An improved memetic approach for protein structure prediction incorporating maximal hydrophobic core estimation concept

Protein Structure Prediction (PSP) from the primary amino acid sequence, even using a simplified Hydrophobic-Polar (HP) lattice model, continues to be extremely challenging. Finding an optimal conformation, even for a small sequence, by any of the currently known evolutionary approaches is computationally extensive and time consuming. Although Memetic Algorithms (MAs) have shown success in finding the optimal solution for PSP, no significant work on the incorporation of domain or problem specific knowledge into the search process to significantly improve their performance is reported. In this paper, we present an approach to incorporate such knowledge into the initial population to enhance the effectiveness of MA for PSP. The domain knowledge we propose to use is based on the concept of maximal 'core' formation by exploiting the fundamental property of the H residues to be at the core of the minimum energy optimal protein structure.

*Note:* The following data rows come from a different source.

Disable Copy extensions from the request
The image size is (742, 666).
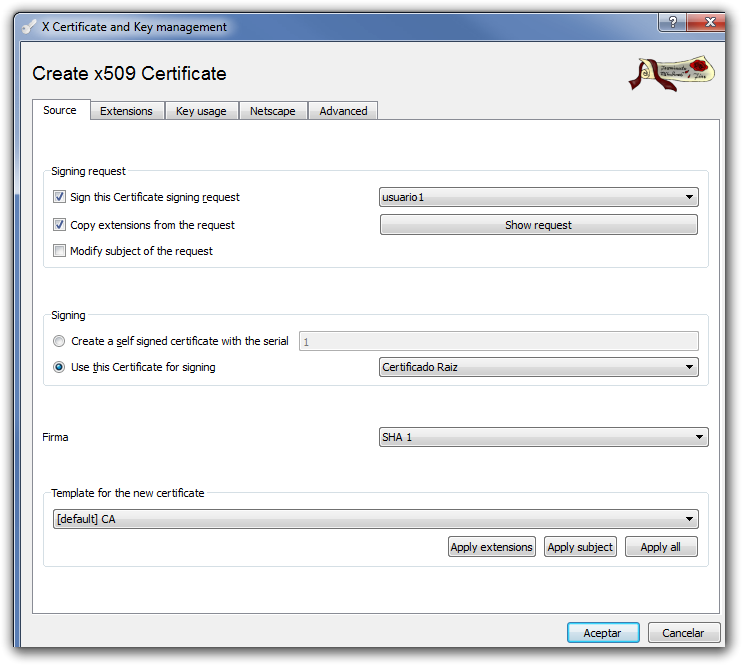point(60,225)

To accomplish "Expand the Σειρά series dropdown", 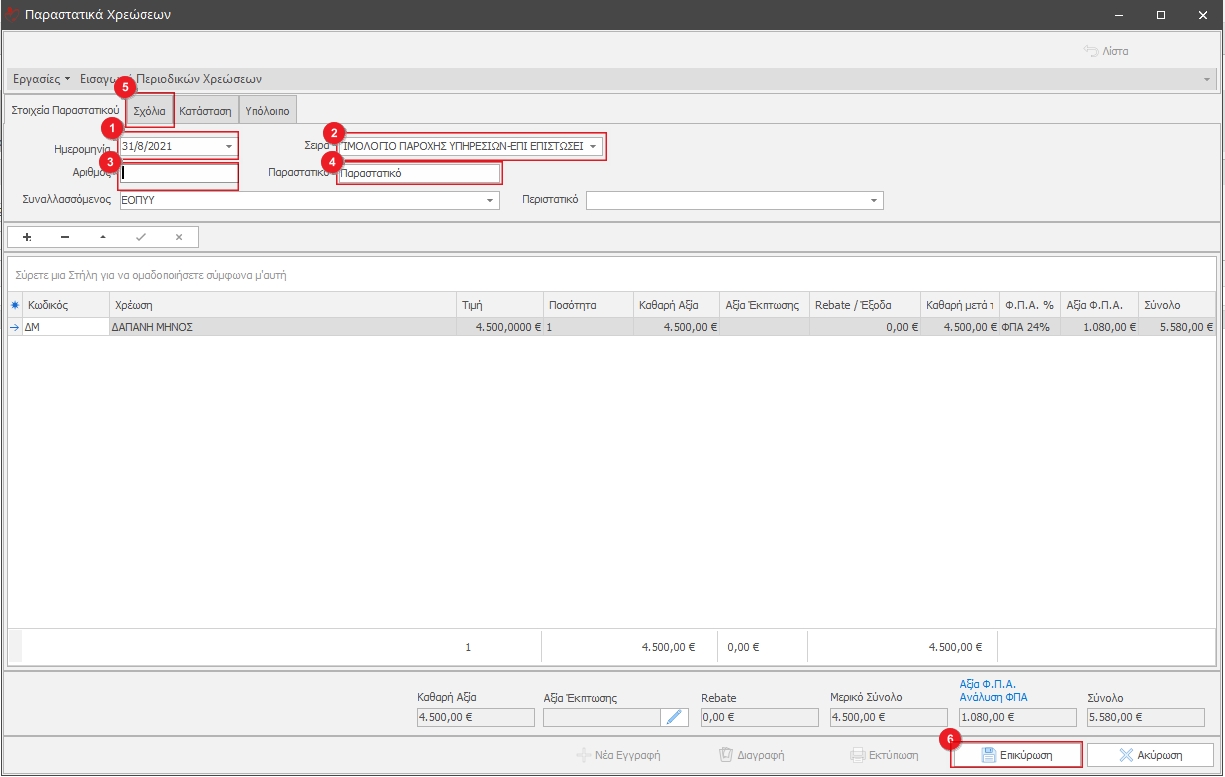I will click(593, 147).
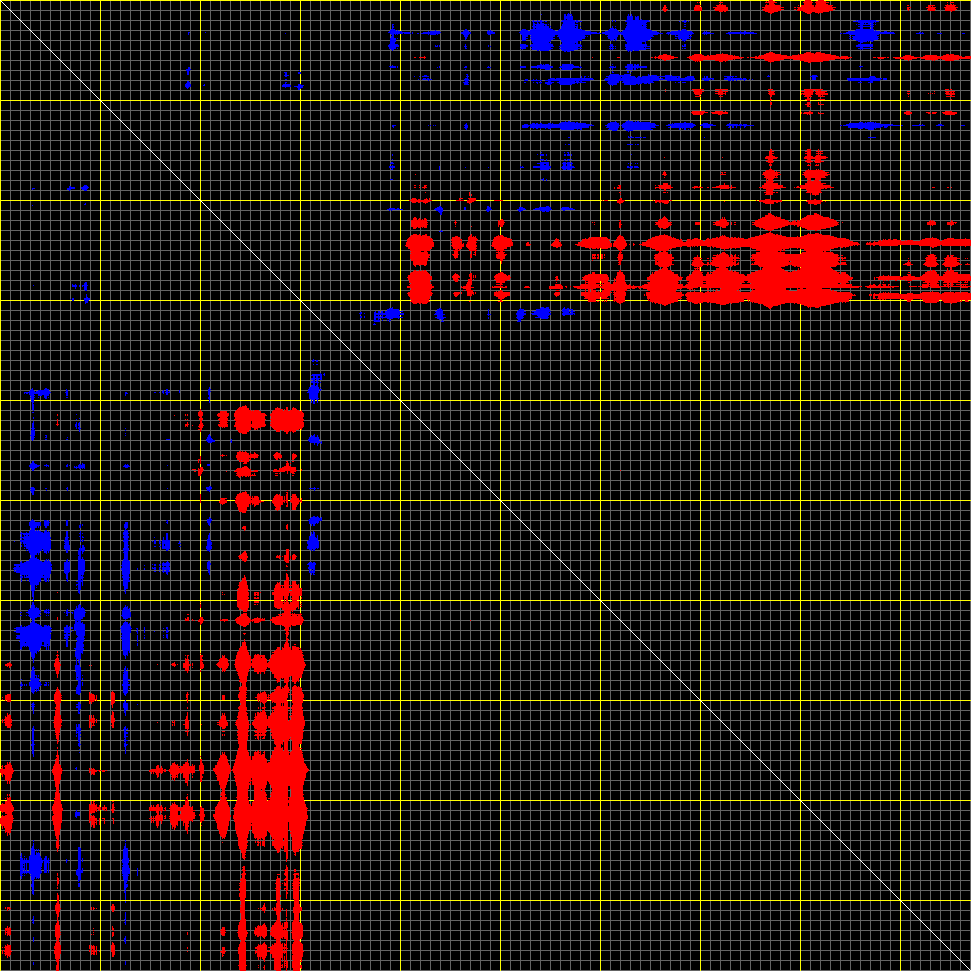Click the red diamond-shaped blob left of the big red mass
The height and width of the screenshot is (971, 971).
[x=223, y=770]
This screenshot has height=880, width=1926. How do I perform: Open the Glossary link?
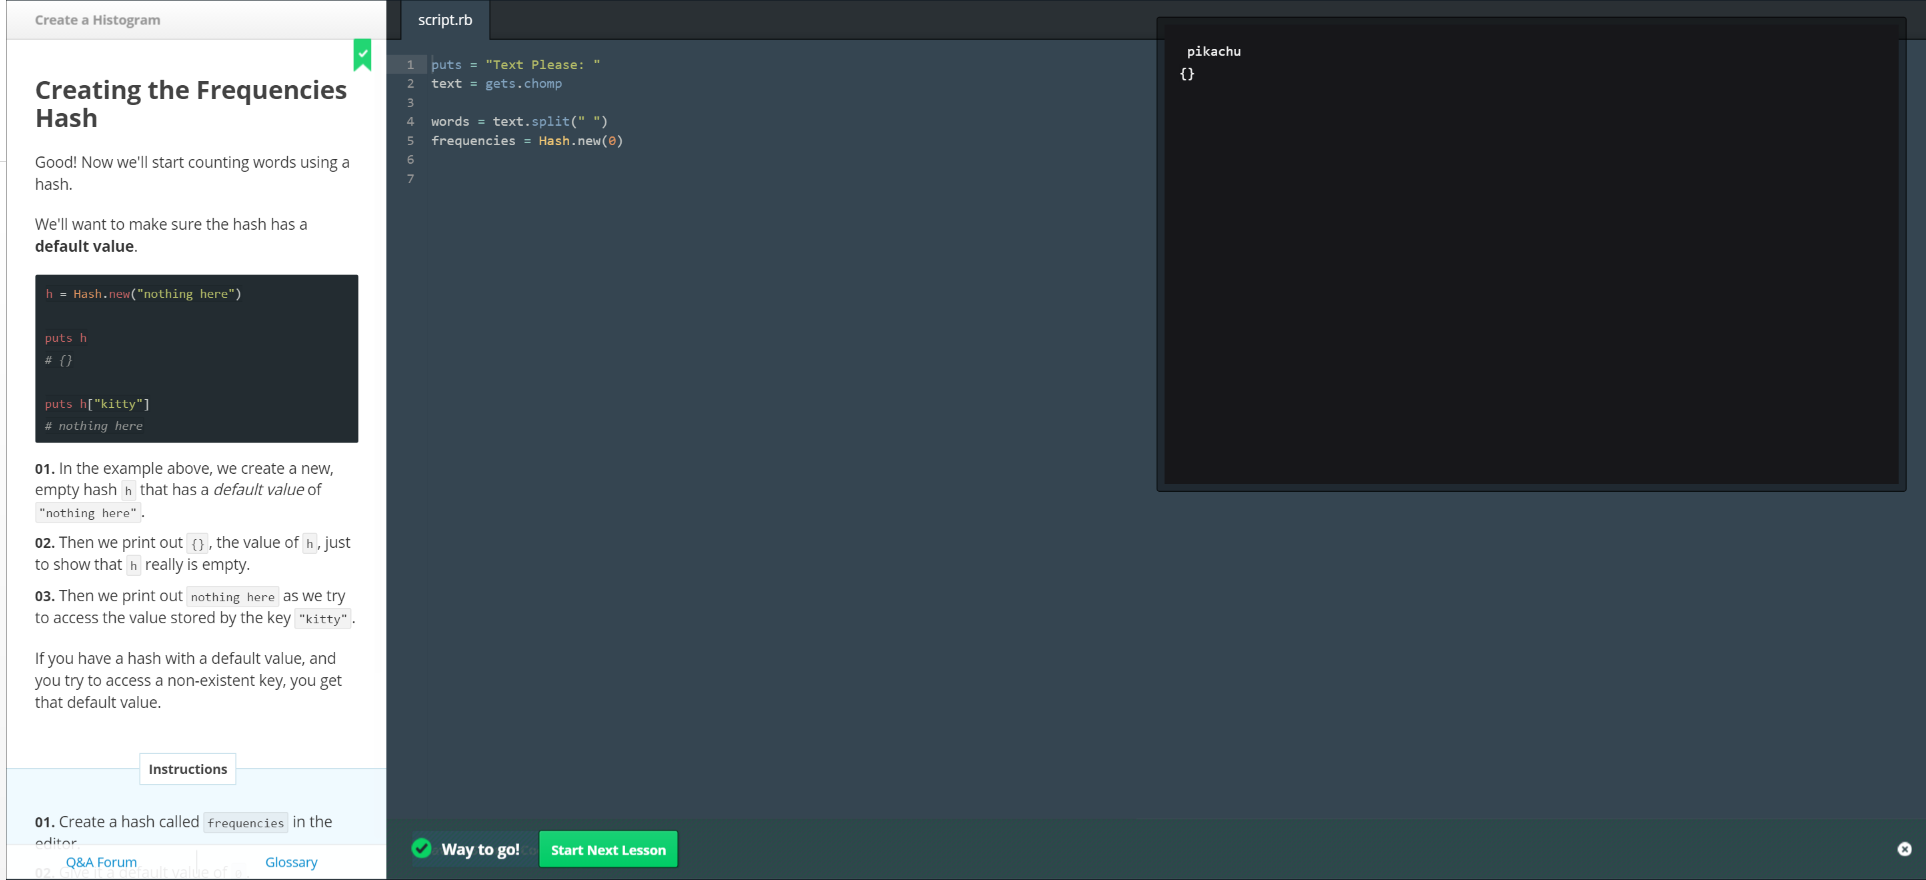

A generic technique is proposed for estimating the maximal Hydrophobic core (H-core) in a protein sequence for 2D Square, 3D Cubic and a more complex and realistic 3D FCC (Face Centered Cubic) lattice models. Subsequently, the knowledge of this estimated core is incorporated in an MA. The experiments conducted using HP benchmark sequences for 2D Square, 3D Cubic and 3D FCC lattice models show that the proposed MA with the new core-based population initialization technique has superior performance to the existing methods in terms of convergence speed as well as minimal energy. (C) 2018 Elsevier B.V. All rights reserved.

Automated summary

This paper presents an approach to incorporate domain knowledge based on the concept of maximal 'core' formation into Memetic Algorithms for improving Protein Structure Prediction (PSP). By estimating and integrating the knowledge of maximal Hydrophobic core into the algorithm, the proposed approach shows superior performance in terms of convergence speed and minimal energy compared to existing methods.